*** Opening READING TEXT ***
To everywhere we go, looking for the world. From everywhere, the world comes looking for us. ZIM, Cronos, Yang Ming, Triton.
They’d electrified Kibbutz Dvir’s barbed-wire fence, if signs were to be believed – but eventually I got in. A nice lady set me up in the hikers' room where I put a $20 bill in the “pay here” cigar box and scanned a cork bulletin board decorated with hiker’s happy notes and photos. I fell asleep on a floppy, damp mattress pulled from a pile of floppy, damp mattresses. In the middle of the night I rose to pee like all middle-aged men everywhere and forgot to put on my sandals – damn, shit, fuck! I slammed my right foot against a raised edge in the bathroom, slammed it directly where it already hurt. But I was too tired to fuss so I limped back to bed and fell asleep with the help of a sedative. In the morning, my foot screamed me awake. Only when I lurched to vertical did I notice the horrifying sight of my blood streaked across the room’s dirty Formica floor, a weaving, red river from bathroom to mattress. My life’s blood, dried dark, had swirled in places into little whirlpools. It looked as if there’d been an assault here. As if a crazy man had drawn his jumbled, Middle Eastern dreams with nothing but body and razor.
Ayza Gaza! I said out loud, surprising myself. It’s what Israelis say about a total, unmitigated screw-up when there’s nothing else to say. Ayza Gaza!
*** Closing READING TEXT ***
*** Opening GIVEN INFORMATION ***
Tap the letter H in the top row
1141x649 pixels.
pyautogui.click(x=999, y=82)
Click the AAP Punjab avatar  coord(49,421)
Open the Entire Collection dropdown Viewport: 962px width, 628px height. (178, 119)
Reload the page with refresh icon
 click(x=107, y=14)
*** Closing GIVEN INFORMATION ***
*** Opening GIVEN INFORMATION ***
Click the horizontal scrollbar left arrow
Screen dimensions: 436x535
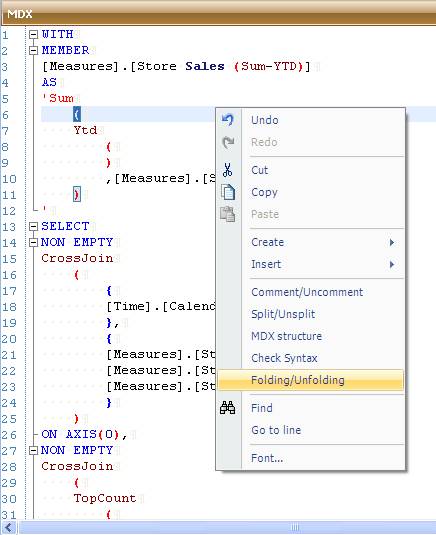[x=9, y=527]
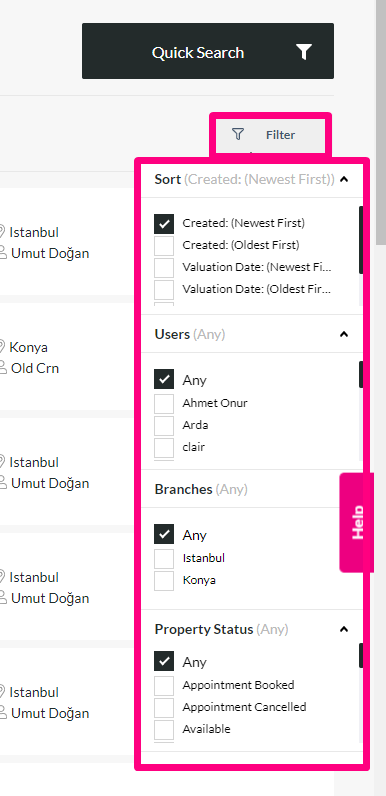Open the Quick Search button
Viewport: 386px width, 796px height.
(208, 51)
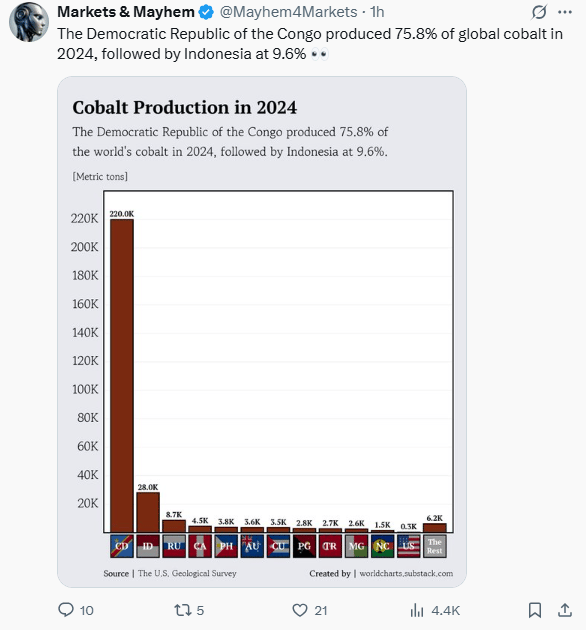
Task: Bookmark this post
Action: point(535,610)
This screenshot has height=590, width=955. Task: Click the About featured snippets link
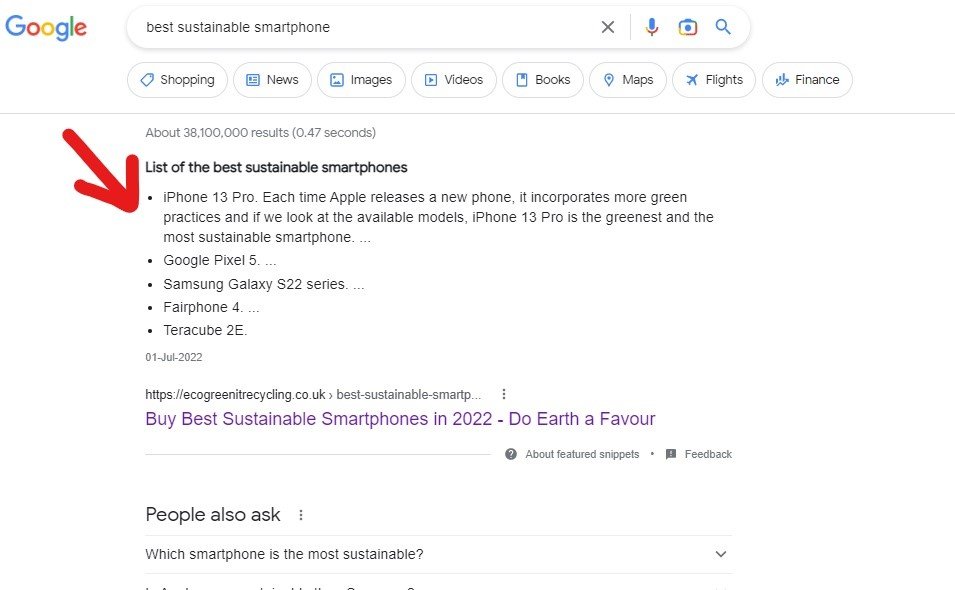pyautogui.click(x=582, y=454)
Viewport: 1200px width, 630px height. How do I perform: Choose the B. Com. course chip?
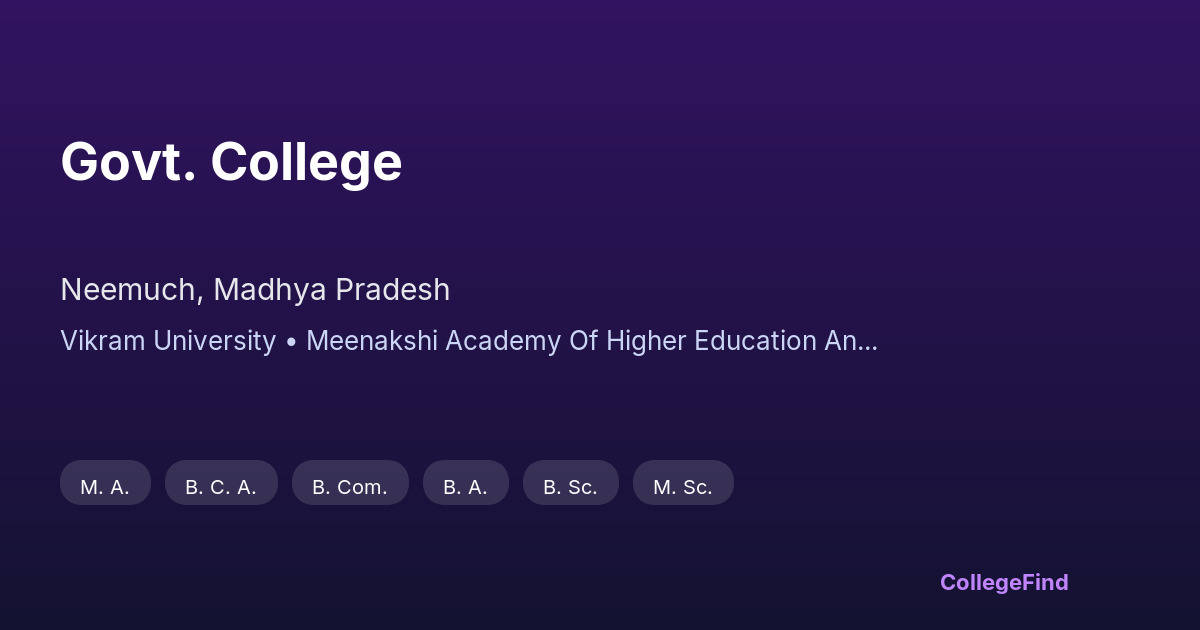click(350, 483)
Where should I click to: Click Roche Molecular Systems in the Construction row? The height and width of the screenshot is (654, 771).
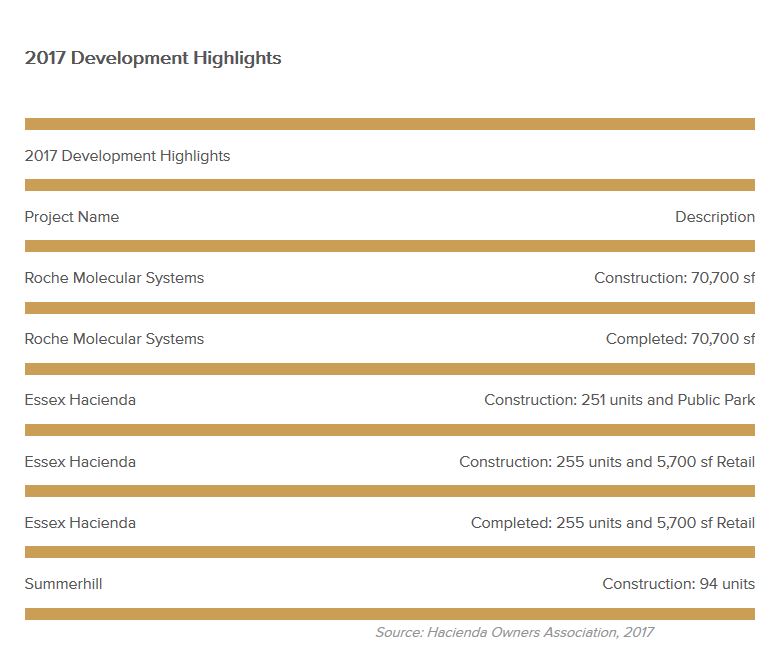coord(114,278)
*** Closing GIVEN INFORMATION ***
• ACTIVITY LIST:
[a] Do these statements agree with the kibbutz passage? For each, answer yes or no and quote the words from the passage that decide it. (i) The narrator paid with a $20 bill. (ii) The narrator put on sandals before going to the bathroom in the night. (iii) In the morning, the blood on the floor was still wet.
[b] Could you retype part of the kibbutz passage, starting with "Ayza Gaza! I" and going on through "say. Ayza Gaza!"?
[c] How would you continue the kibbutz passage from where it stops?

• RESPONSES IN ORDER:
[a]
(i) Yes: "I put a $20 bill in the “pay here” cigar box"
(ii) No: "forgot to put on my sandals"
(iii) No: "My life’s blood, dried dark"

[b]
Ayza Gaza! I said out loud, surprising myself. It’s what Israelis say about a total, unmitigated screw-up when there’s nothing else to say. Ayza Gaza!

[c]
I cleaned up the mess with stained rags from under the sink, did it quickly, and then I cleaned up my foot, too, and treated it with antibiotic cream from a little, almost-impossible-to-open packet. I swaddled the mess with moleskin and bandages and slid my right boot over the sock with the care of a surgeon. Before departing, I took a last look at the cork board. The dozens of handwritten notes, on red, green, yellow and white slips of paper, some heart-shaped, some cut to resemble flowers, were mostly written in Hebrew and English, but also Arabic, Spanish, and Korean, I think. One photo, stabbed with a red pushpin, showed a row of hikers making goofy poses at the edge of a cliff, the rolling wastes of the Negev beyond. They were young men and women, short and tall, light and dark skinned, and I could hear their overlapping wisecracks and laughter carried on the desert wind.
What did their restless feet read and write on the Shivl? Where in the world were these hikers now? And what were they doing with their precious lives?